House Minority Leader Rep. John Rusche, of Lewiston, and Boise Sen. Kate Kelly, Senate minority leader, flanked by Democratic party members, presented a statement that accusingly questioned the Otter administration.
"During the last decade, Idaho's Republican leaders have made short-sighted decisions to hand out tax breaks to their special-interest supporters. They have hijacked the future of our children by shifting control away from the local school districts," Kelly said.
Kelly and Rusche questioned the cuts to Idaho public schools, citing the need for "good schools" to perpetuate "good jobs." The Democrats continually called for "good jobs," though offered little description of what type, or in what industry.
The Democrats suggested that more than 2/3 of Idaho's 114 school districts would be forced to declare financial emergencies under Otter's proposed 2011 budget (initially Kelly misstated the number of school districts).
"Our children are our future. We cannot continue to erode their educational opportunities. Idahoans deserve a government and leaders willing to invest in a sound future for our children and the generations to come," Kelly said.
The governor also received flak from his up and coming Democratic opponent, Keith Allred, who stated in a press release on Jan. 11 that Otter had delivered, "a message of decline and retreat."

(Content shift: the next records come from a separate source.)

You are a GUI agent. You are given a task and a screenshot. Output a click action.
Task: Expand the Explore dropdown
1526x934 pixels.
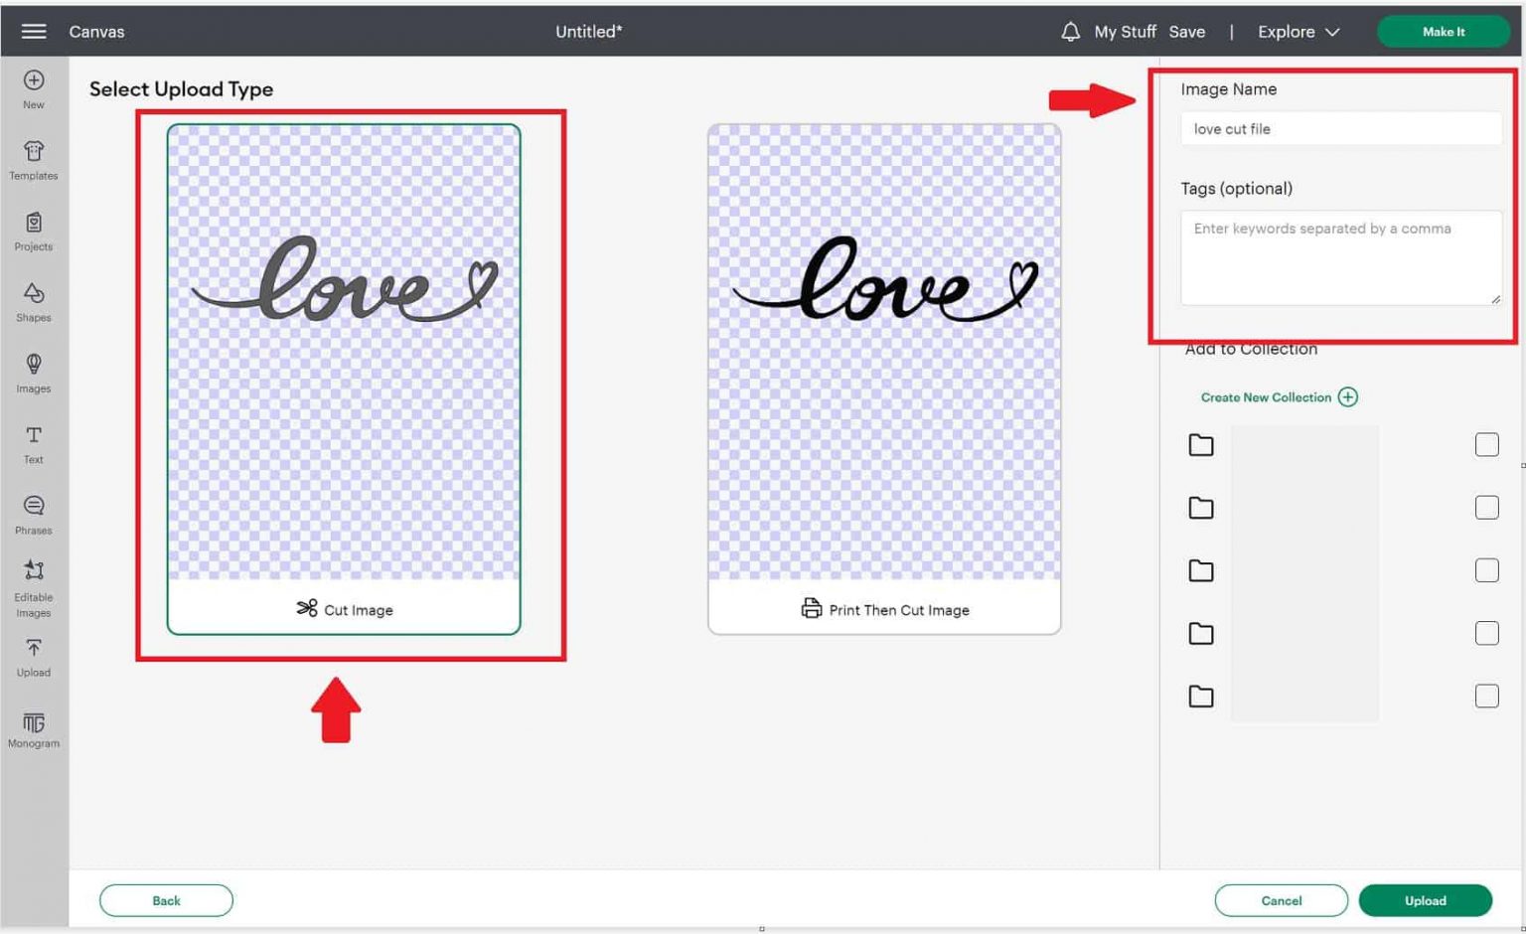pyautogui.click(x=1297, y=31)
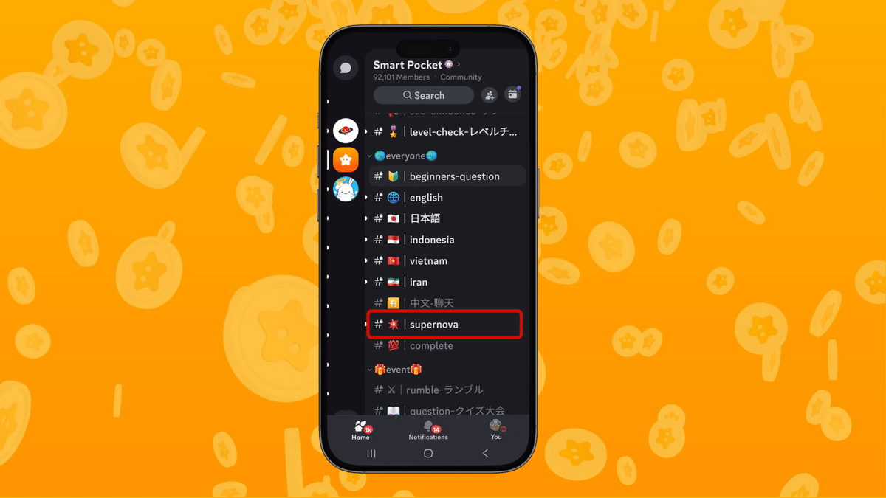Image resolution: width=886 pixels, height=498 pixels.
Task: Open the beginners-question channel
Action: (447, 176)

"This is when we need a leader who understands that Idahoans are as capable as we've always been. We can come barreling out of this downturn if we have the right vision," Allred continued.
Allred suggested a similar position as that of the Democratic legislators—that is, proposing new revenue sources rather than budget cutbacks. Both groups suggested closing tax exemption "loopholes" as Kelly and Rusche put it, or perhaps investing to fill the Idaho State Tax Commission's collection gap.

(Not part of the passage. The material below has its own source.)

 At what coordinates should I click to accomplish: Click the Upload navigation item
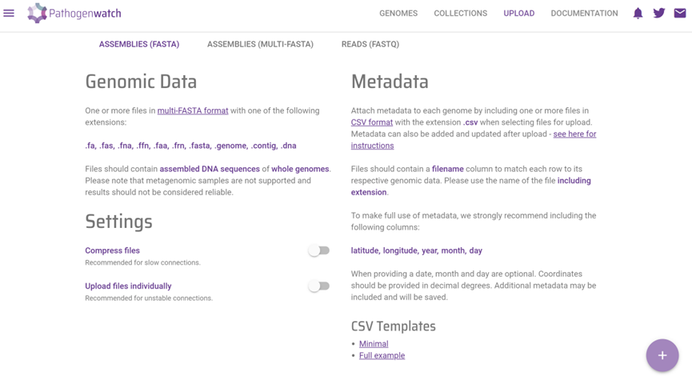[x=519, y=14]
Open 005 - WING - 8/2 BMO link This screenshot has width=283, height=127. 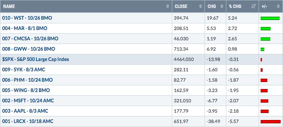26,90
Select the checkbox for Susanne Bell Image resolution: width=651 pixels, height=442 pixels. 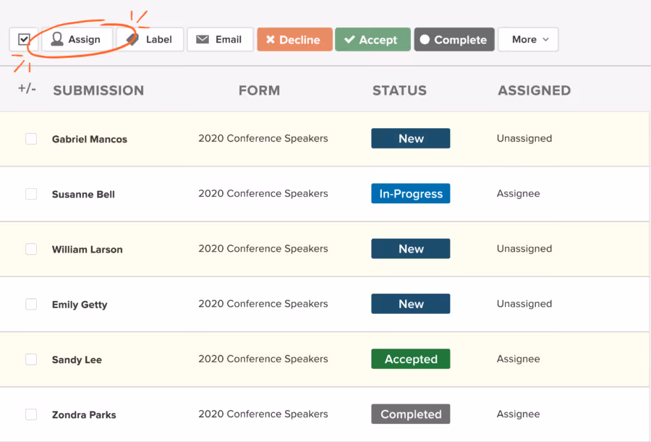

Taking hits from the other side of the spectrum, Idaho Falls veterinarian/perennial candidate Rex Rammell called for an end to corporate and personal income tax in Idaho, along with an end to welfare programs and dissolution of the state's K-12 school system, returning education to local jurisdictions.
"By making Idaho one of the most business friendly states in the union by elimination of our personal and corporate income tax, employment opportunities will be created for many of our citizens who currently are living off welfare. For the citizens who cannot work and still need help we must shift this responsible to the local level. This responsibility rightfully belongs to our local charities."
—The Rammell Plan
So Rammell and state Dems agree on one thing: the 2006 shift of school funding from property taxes to general fund revenue was a big mistake. Doubt they agree on much more though ...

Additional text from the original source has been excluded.